When total net value of output was examined, after taking account of the costs
of chemical fertilizer, seed, and land preparation, the
results were similar to those for gross output: the death of
a household head reduced the net output by 68 percent. The
main difference is that a prime-age spouse’s death is
found to reduce total net crop output by 46 percent.
Cultivated area
To examine how much of
the decline in farm output was due to a reduction in
cultivated land and how much was due to a reduction in land
productivity, these researchers estimated the total output per
acre. The results
indicated that adult mortality did not appear to have any
significant effects on the gross value of output per acre.
There was a 65 percent reduction in the total net crop
output after a household head’s death. This was primarily
attributable to reduced cultivated area rather than less
intense cultivation of the reduced area remaining under
cultivation.
Assets
Assets can be used to
mitigate the shocks of adult mortality and other shocks.
Previous studies found a large reduction in asset
holdings when households experienced adult mortality.
The research team looked at changes in land owned, the
number of bulls, the quantity of farm equipment (e.g., ploughs
or sprays), and of non-farm assets (e.g., bicycle or radio).
Although, we could calculate values of assets and bulls
by using regional prices.
The death of a
household head reduces the quantity of farm equipment by 0.76
items and the number of non-farm assets, such as bicycles,
radios, and TVs, by 0.52 items.
The death of a spouse seems to have a similar negative
impact, 0.60 items. The
death of a female adult is associated with a reduction in the
number of cattle. The
death of a spouse reduces the number of cattle by 1.69, while
the death of another prime-age woman and female elderly reduce
it by 1.11 and 1.30 respectively.
The overall conclusions of this study in relation to the
impact of HIV/AIDS on agriculture and food security in Kenya
may be summarised as follows:
§
First, roughly half of the
deceased prime-age men were in the highest per capita income
quartile in the 1997 survey.
This is consistent with findings from other studies
showing a positive correlation between HIV infection and
socioeconomic status, such as education and income.

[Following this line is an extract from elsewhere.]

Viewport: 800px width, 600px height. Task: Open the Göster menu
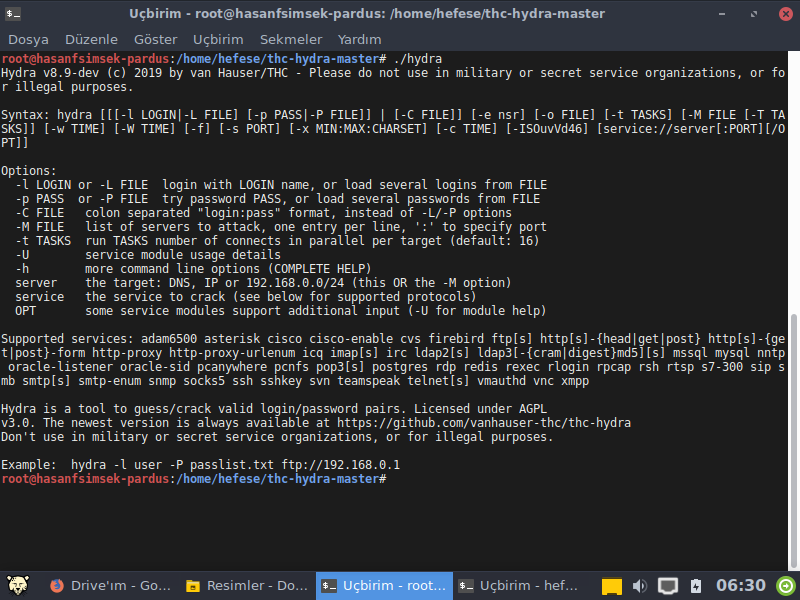point(155,40)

This may change in the future, however, as people with
high level education and income start protecting themselves
from HIV infection. This
finding is interesting as it points to the importance of
considering any results in relation to the assumed stage of
the epidemic in a particular country.
§
Second, the prevalence of
adult death is concentrated in particular areas.
Of the 91 prime-age adults who died between the 1997
and 2000 surveys, 36 (about 40 percent) were from Nyanza
Province, where HIV infection rates are known to be high.
§
Third, after the death of a
household head or spouse, households were unable to maintain
their household sizes and the numbers of adults.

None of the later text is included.